項目 | tsc (旧) | tsgo (新) |
---|---|---|
実装言語 | TypeScript | Go |
実行環境 | Node.js | ネイティブバイナリ(クロスプラットフォーム) |
配布形式 | npm | npm + バイナリ |
※ Goのgoroutineを使用してTypeScript のAST(構文木)の生成や型推論などの複数ファイルで並列処理を実施している模様
※ Nodeと違って、Goネイティブの単体バイナリで起動時間が小さい。
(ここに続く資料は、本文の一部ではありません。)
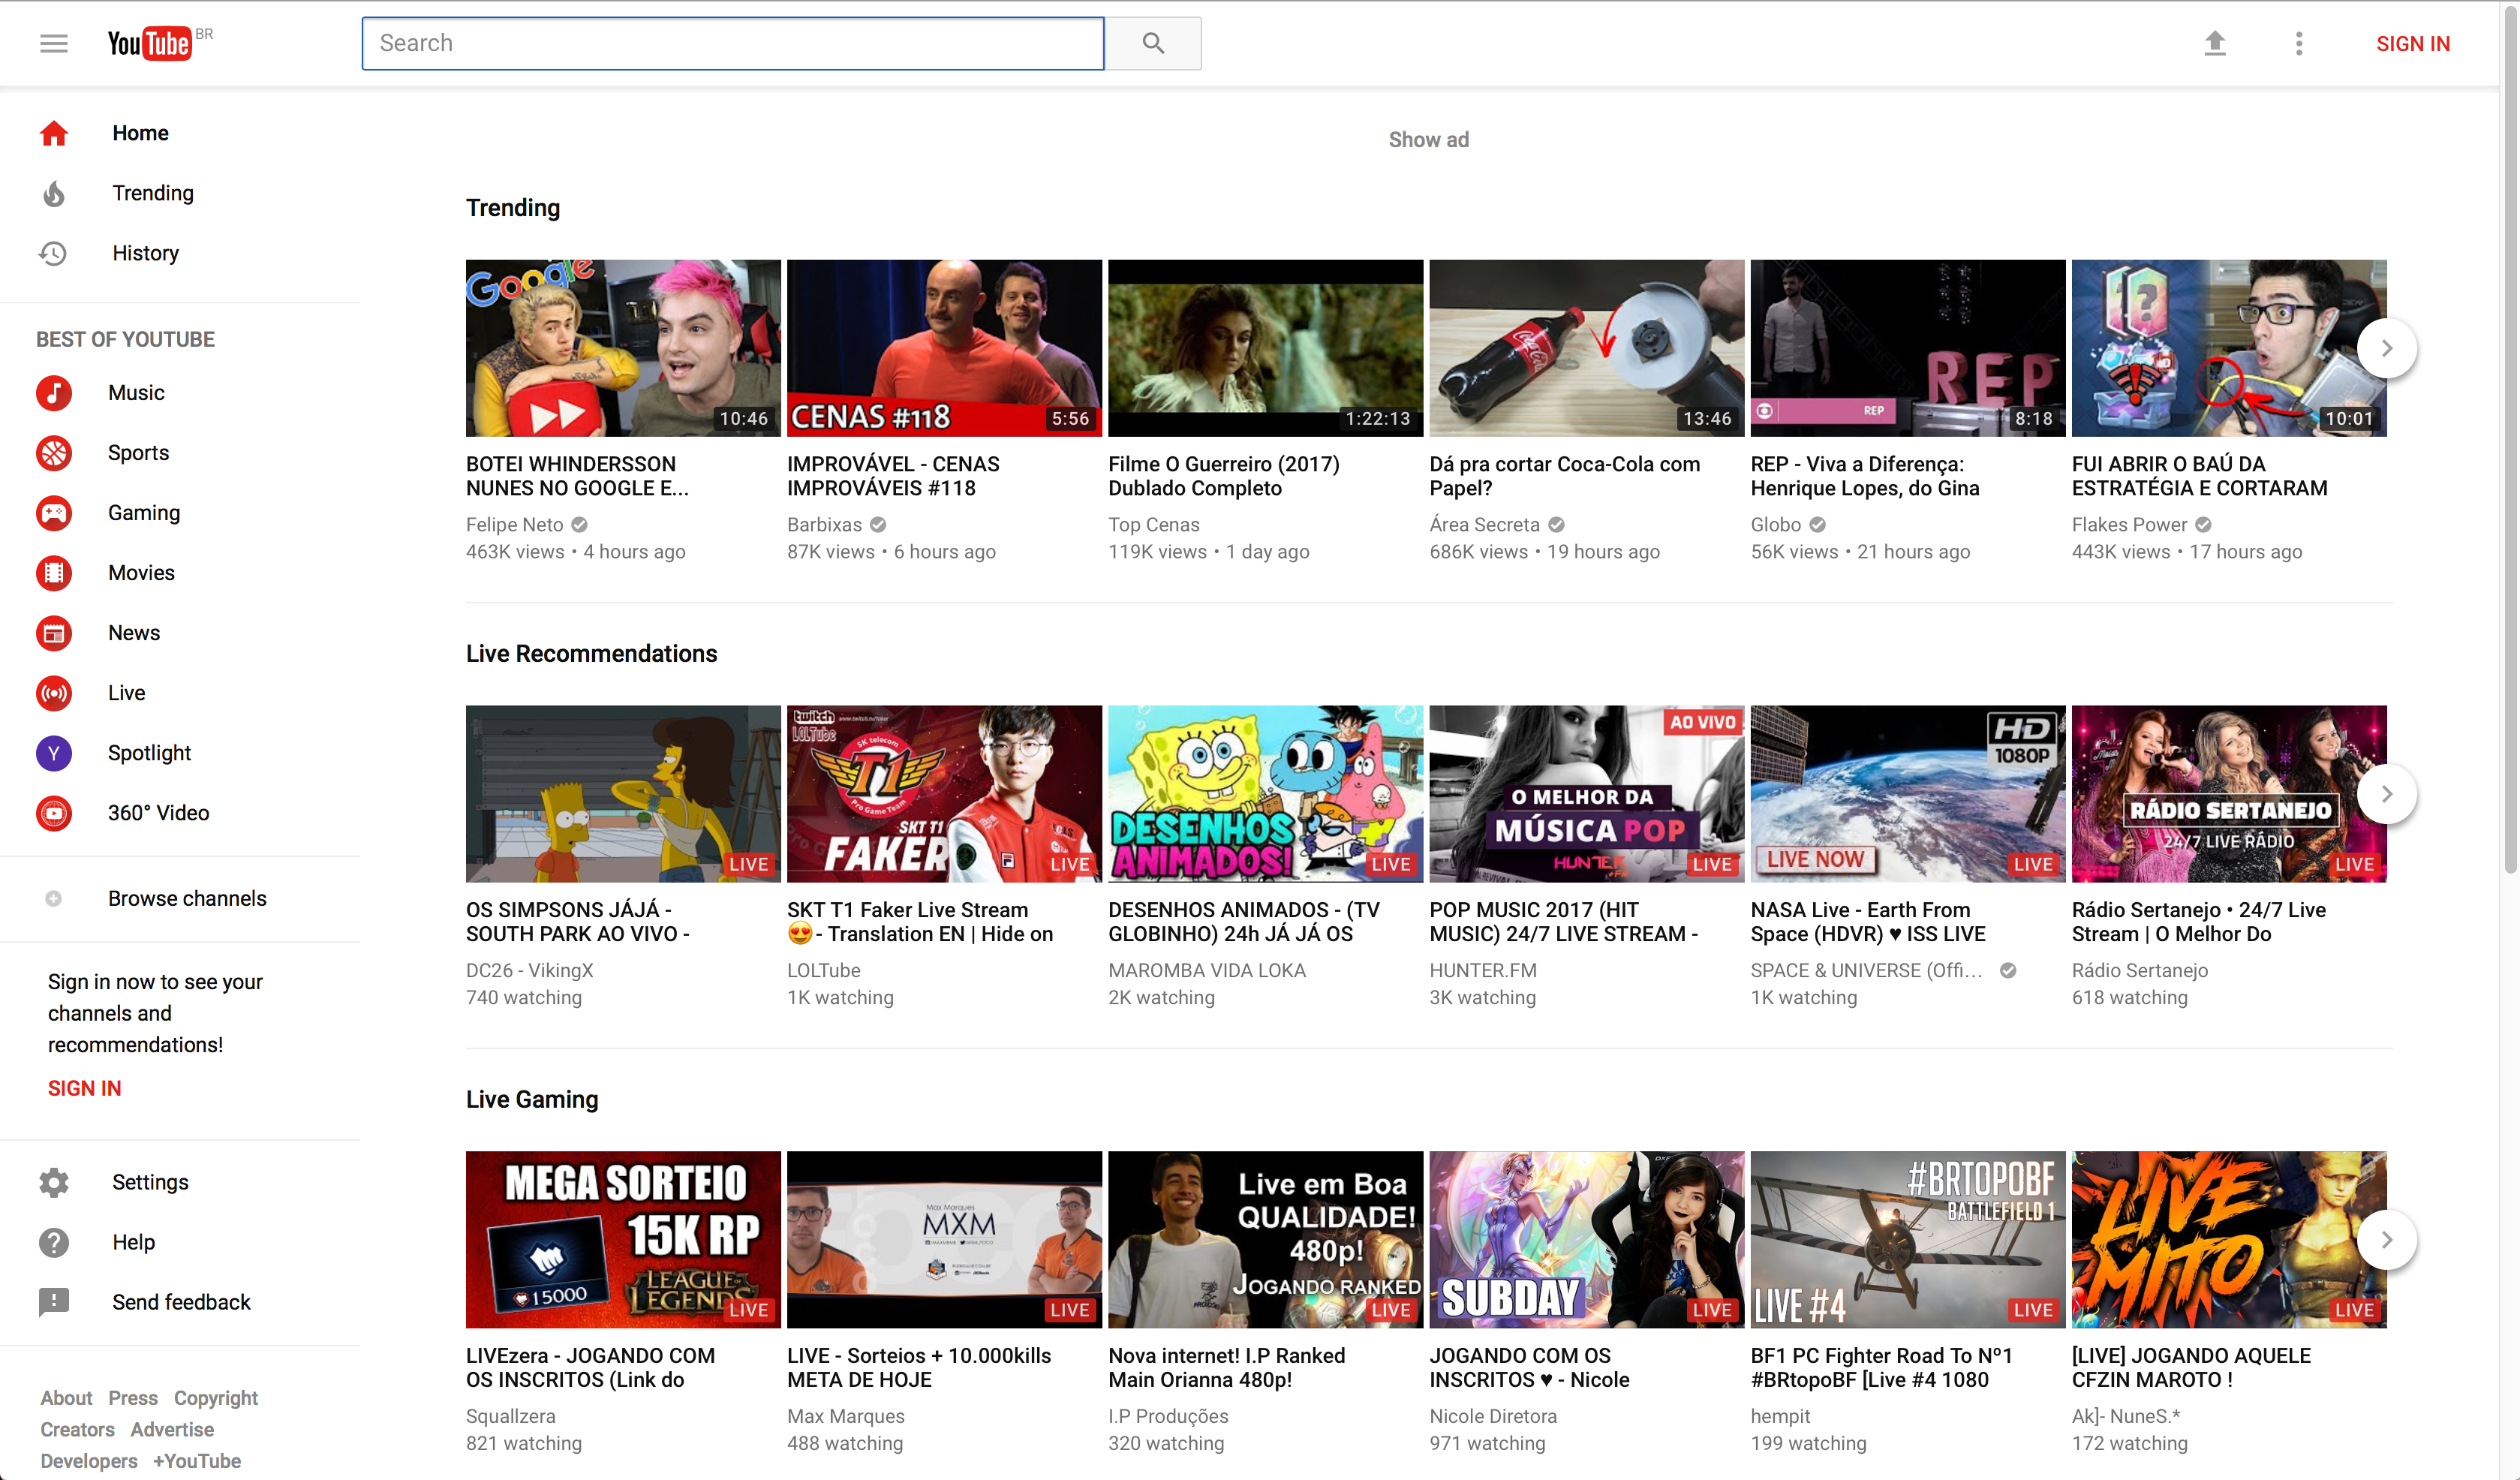Click Show ad link

coord(1428,140)
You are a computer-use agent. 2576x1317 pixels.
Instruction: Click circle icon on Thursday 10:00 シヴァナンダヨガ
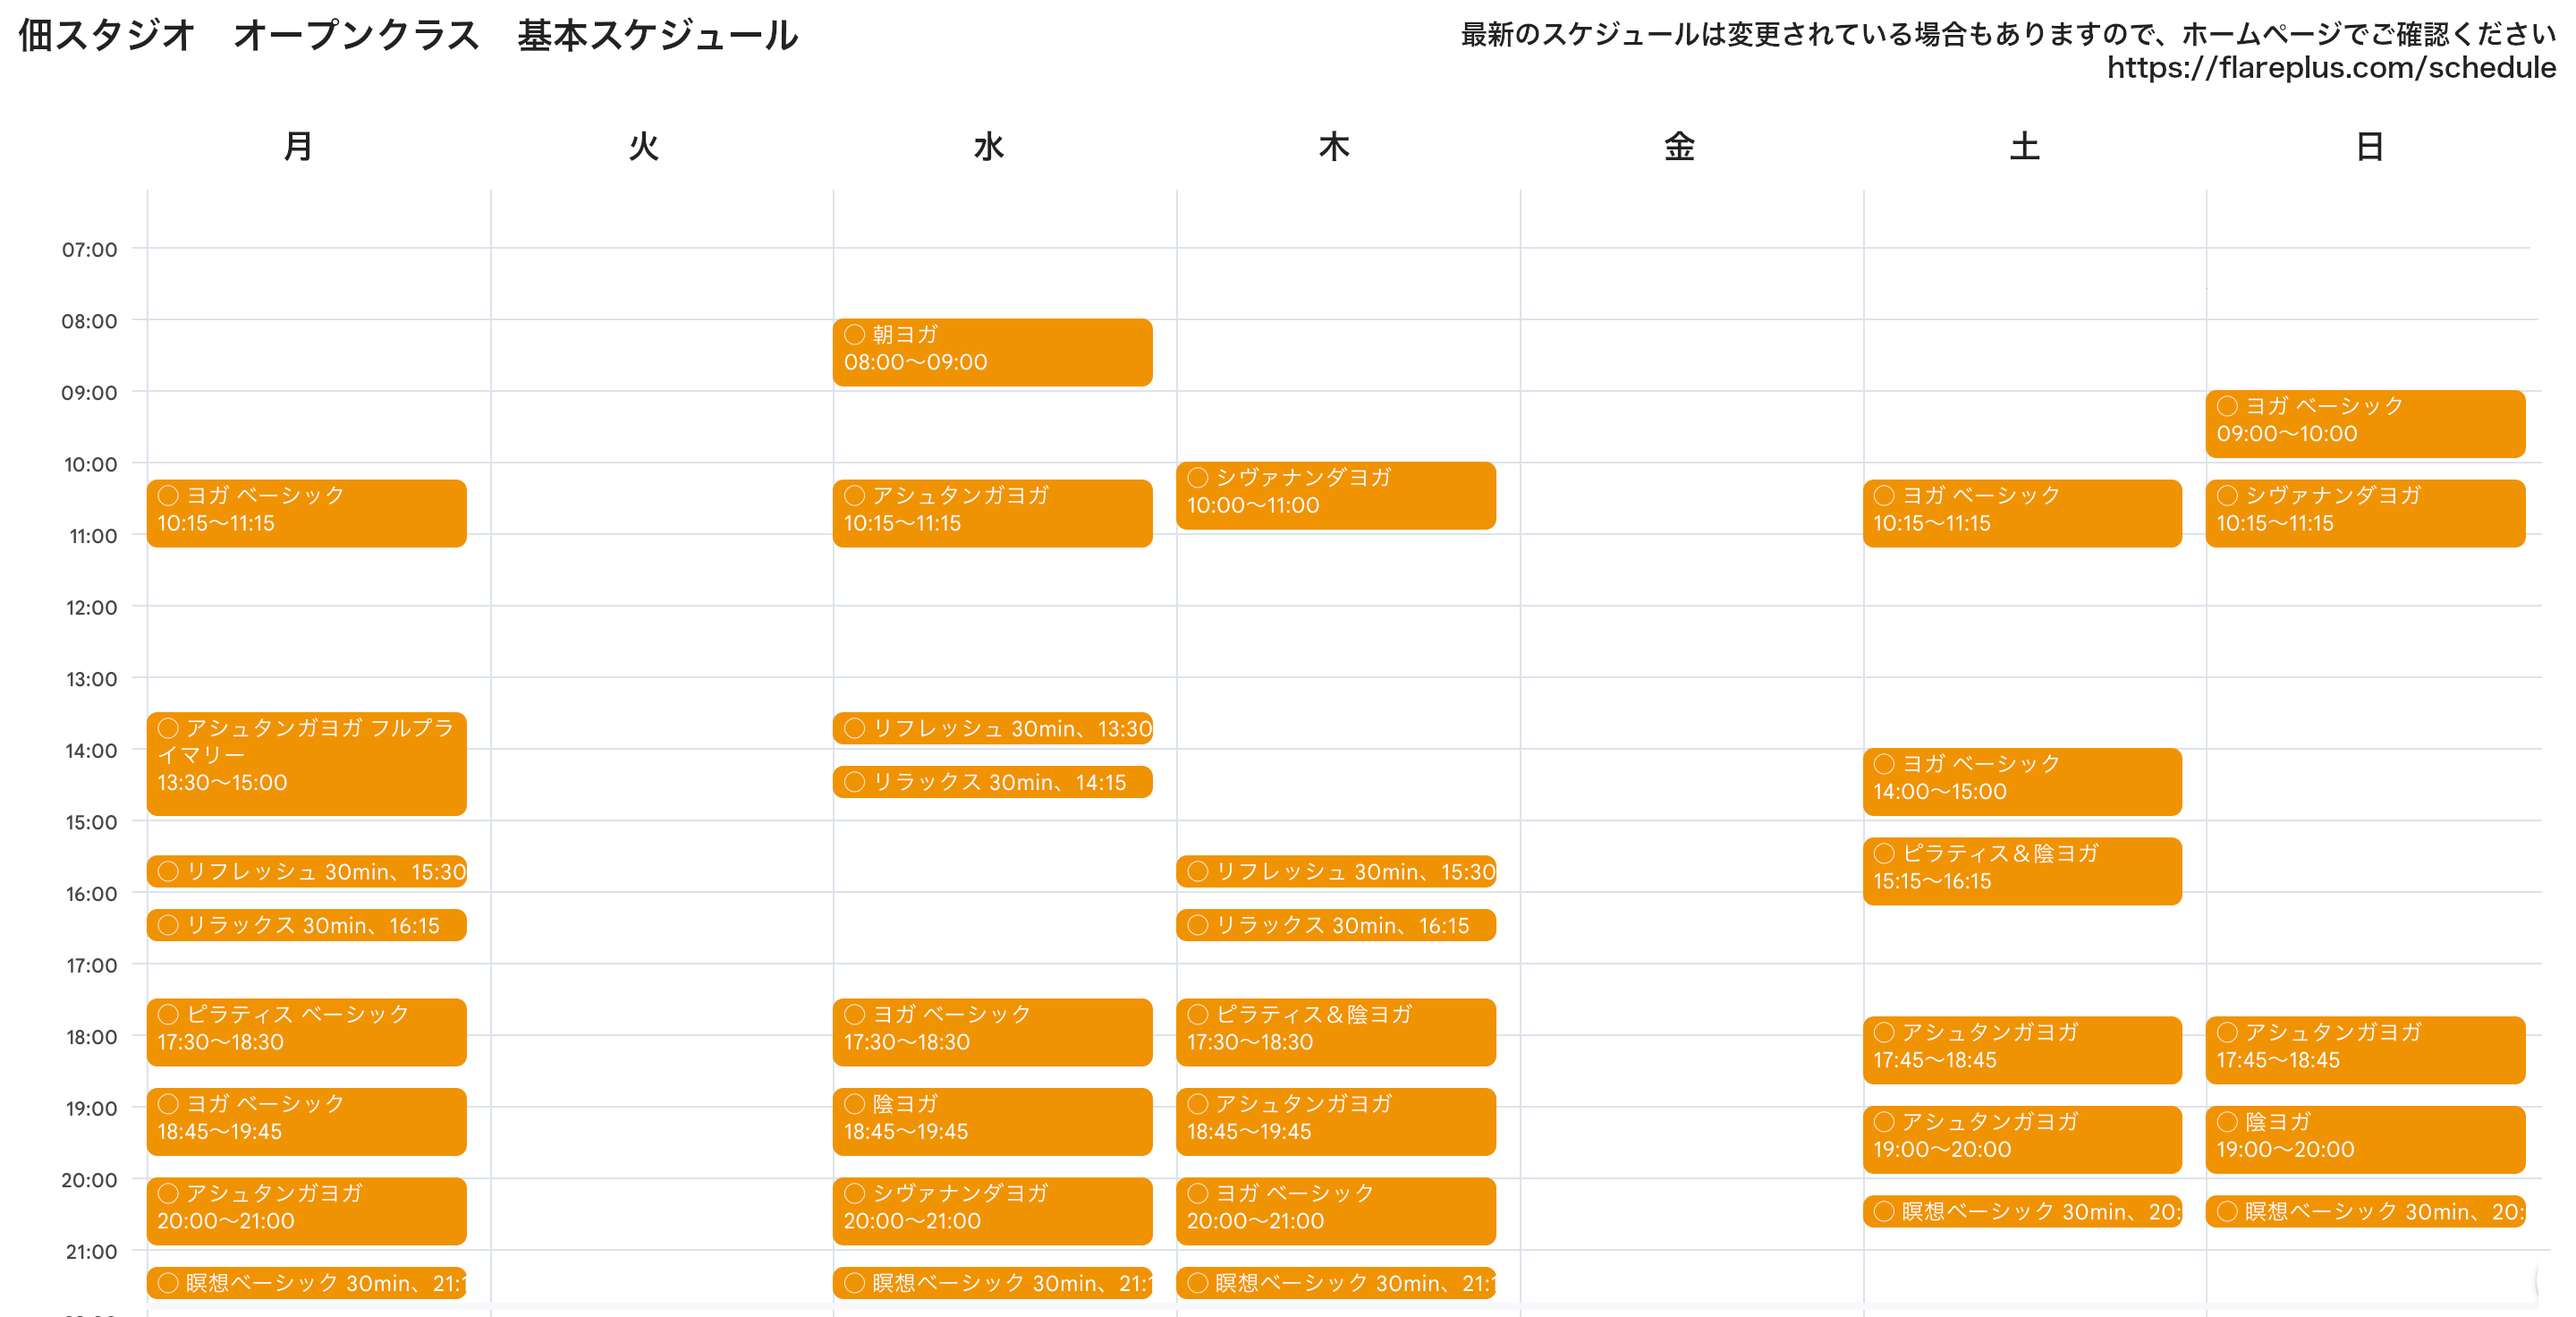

大規模プロジェクトの読み込みや型チェックの総時間が大幅短縮
tsc(Node.js 実装)の場合
- Nodeを起動 → V8 エンジンの初期化、GC の仕組み、モジュールローダーなどをセットアップ
- JavaScript 実装のパース → Node.js が立ち上がるまでの固定コストがある。
tsgo(Go 実装)の場合
- Go でビルドされたネイティブバイナリを直接実行できる → V8 の初期化も Node.js モジュール解決も不要。
- Go の実行バイナリは OS が読み込み可能
→ つまり、余計な初期化に時間を食わず、バイナリ直実行でほぼ即コンパイルに入れる

tsgoを試す際のセットアップ
npm パッケージ(@typescript/native-preview) で公開されており、tsgoコマンドで呼び出し可能
--build
といったビルド/出力オプションなし、自動インポート、すべての参照の検索、名前の変更といったエディター機能もまだ実装待ち
npm install -D @typescript/native-preview
バージョン確認
npx tsgo -v
Version 7.0.0-dev.20250720.1
環境構築
npm install -D typescript
npx tsc --init
{
"compilerOptions": {
"target": "esnext",
"lib": ["esnext", "dom", "dom.iterable"],
"module": "NodeNext",
"strict": true,
"skipLibCheck": true
}
}
tsgo を使って型チェックも可能
npx tsgo --project ./tsconfig.json
VS Code 拡張をインストールし、「TypeScript (Native Preview)」を有効化することも可能

速度比較
ある程度の規模のTypeScriptコードをtscとtsgoでコンパイルし、その速度を比較してみる。
infer, conditional typesなどを多用しており、100ファイル以上存在する中規模のプロジェクトで実施してみる。
鹿野さんの記事に記載されているリポジトリを参照する。
TypeScriptの多様な機能(インターフェイス、クラス、型エイリアス、ジェネリクス、列挙型、型ガードーなど)を盛り込んだ架空のECサイトのバックエンド処理をシミュレートするTypeScriptコード
npx tsc -p . --extendedDiagnostics
とnpx tsgo -p . --extendedDiagnostics
でコンパイルを実施それぞれ比較してみる。
tsc
の場合
Files: 83
Lines of Library: 53140
Lines of Definitions: 0
Lines of TypeScript: 741
Lines of JavaScript: 0
Lines of JSON: 0
Lines of Other: 0
Identifiers: 48369
Symbols: 32283
Types: 1204
Instantiations: 1471
Memory used: 64825K
Assignability cache size: 232
Identity cache size: 9
Subtype cache size: 27
Strict subtype cache size: 1
I/O Read time: 0.02s
Parse time: 0.34s
ResolveLibrary time: 0.02s
Program time: 0.42s
Bind time: 0.11s
Check time: 0.22s
transformTime time: 0.02s
commentTime time: 0.01s
I/O Write time: 0.00s
printTime time: 0.09s
Emit time: 0.09s
Total time: 0.84s
tsgo
の場合
Files: 81
Lines: 43900
Identifiers: 47823
Symbols: 33118
Types: 1504
Instantiations: 1650
Memory used: 24869K
Memory allocs: 57313
Config time: 0.002s
Parse time: 0.064s
Bind time: 0.016s
Check time: 0.051s
Emit time: 0.008s
Total time: 0.157s
結果は以下の通り
計測項目 | tsc (旧) | tsgo (新) | 高速化倍率 |
---|---|---|---|
合計処理時間 (Total time) | 0.84s | 0.157s | 5.35倍 |
型チェック時間 (Check time) | 0.22s | 0.051s | 4.31倍 |
メモリ使用量 (Memory used) | 64825K | 24869K | 2.61倍 |
コードの規模が大きくなればもっと伸びる。